JUST THE VIDEO I NEEEDDD, code P1056 and 105B
I'm glad it helped!
Very helpful. Thank you.
Hello there, quick question, how much would you charge for everything you have done (without parts) in this video? I plan to grt an estimate ‘coz my bmw is already having a rough idle.
Parts were roughly $300 (it wasn't a genuine BMW sensor, but a VDO, which saved me some money), and it took me roughly 5 or 6 hours to do the job. Not sure what the book time is for the job, which is what a shop would charge. While not a specific cost estimate, hopefully that gives you a ballpark idea of how much.
A rough idle could be caused by a number of different things, you might want to check the codes first.
I just had that same pcv breather break off from my valve cover. I JB welded it with some of their heat resistant epoxy.
Have you had any issues with having your pcv breather glued with epoxy?
Not yet, but I haven't had the valve cover off since then either to see it.
Mr McKerracher. I have a 2.5 litre second generation (black rocker cover) N52 engine, like the one in this video. My car has reduced fuel economy and doesn't have the change tone above 4k revs associated with variable valve timing. Is this likely a eccentric shaft sensor failure? My Carly delivers one fault code 002DE0.

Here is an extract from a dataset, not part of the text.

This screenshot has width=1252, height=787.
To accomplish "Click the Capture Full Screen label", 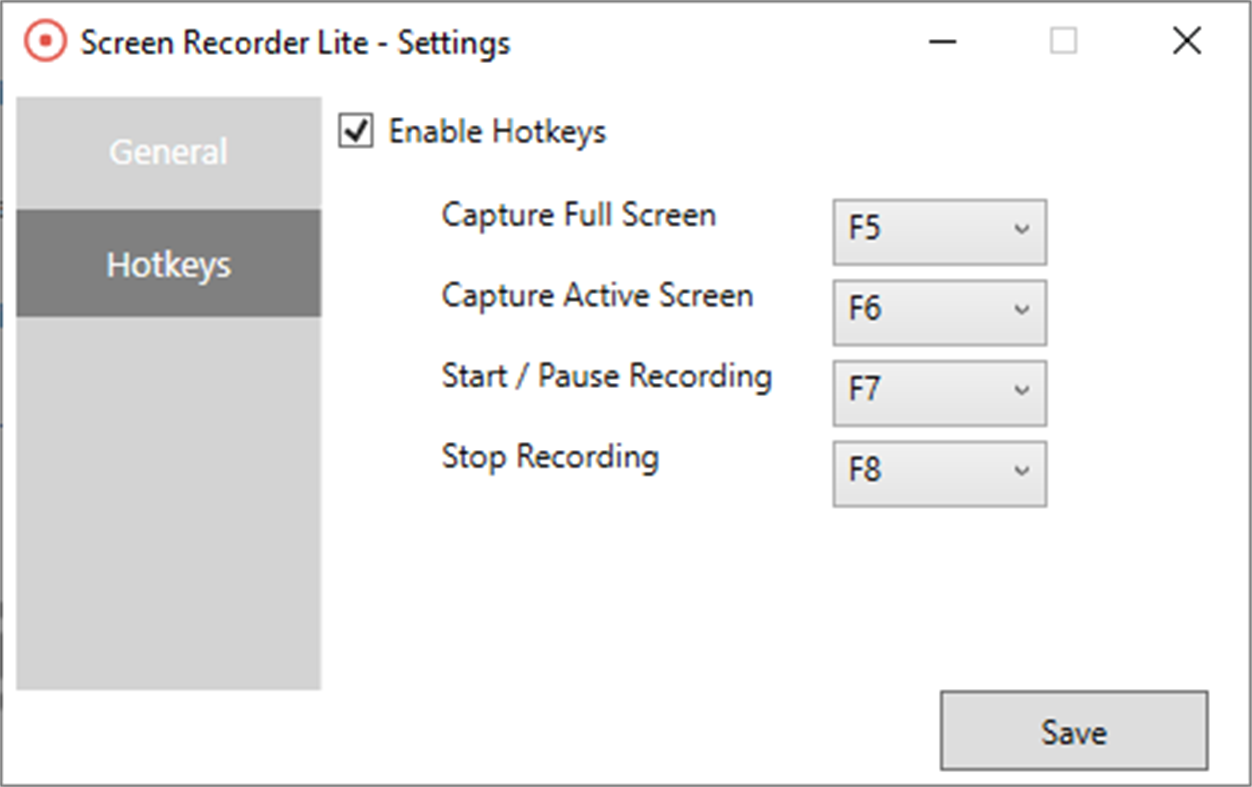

Sorry, I'm not familiar with what could cause those symptoms. Fuel economy could be a number of things, from poor gas, worn plugs, or an air filter. I haven't ever experienced an issue like you describe associated with 4,000 rpm. I googled the code and didn't find anything, either.
Good job my friend
I have a 07 bmw 328i with valve cover issues I was wondering id you don’t have a video with more details to guide me how to remove the valve cover step by step and all the tool that I will need to do this job
Thank you
Thanks for the feedback!
Nicely done
hi I would like to know. What is the name of the pcv breather? - ((( allows air to enter or air out of the vent ?? ))
Thanks for good video, I have a question which VVT relrated codes did you got before doing this job? I got 2A31, 2A32, 2A33, 2A35 error and I am considering essentric shaft position sensor gasket first and then maybe the sensor... what do you think?
Pull the plug, if the connections look clean, it is probably the sensor, not the gasket. I had the 2A31 code. I had some other too, but the were all related to a low battery from reading codes and sitting without running for a bit.
Great video!
Now why did you change the valvetronic essentric sensors? Can you explain or since we change the gasket well as mine change the whole things.
The car was running rough, was down on power, and throwing codes indicating a faulty sensor. If all you have is a leaky gasket, no need to replace the sensor.
@@reileymckerracher9181 A leaky gasket can/will lead to oil contaminating the sensor at the plug. If you pull the plug from the sensor and see oil inside the connection, you'll need to replace the sensor as well. You won't need to pull the valve cover to do this.
hey there, how much should a mecanic charge to do this job? I have several codes coming up : 2a31, 2a32, FF00 at first and recently the P1017...
not sure really, but it isn't cheap. this tread on e90 post should give you an idea.
www.e90post.com/forums/showthread.php?t=1079830
you to add to the valve cover job the eccentric sensor, which when you are already in that deep is minimal labour, but the part is pricey. here is a link for that:
www.fcpeuro.com/products/bmw-eccentric-shaft-sensor-valvetronic-11377524879
note from bmw the part is even more.
Fantastic
Thanks
Hi what code scanner is that it looks handy and looks easy to use
I'm using the Carly app and dongle. Unfortunately it is subscription based now, so for a project every year or two it may not be for you. I bought it a long time ago when it was still a single up front payment.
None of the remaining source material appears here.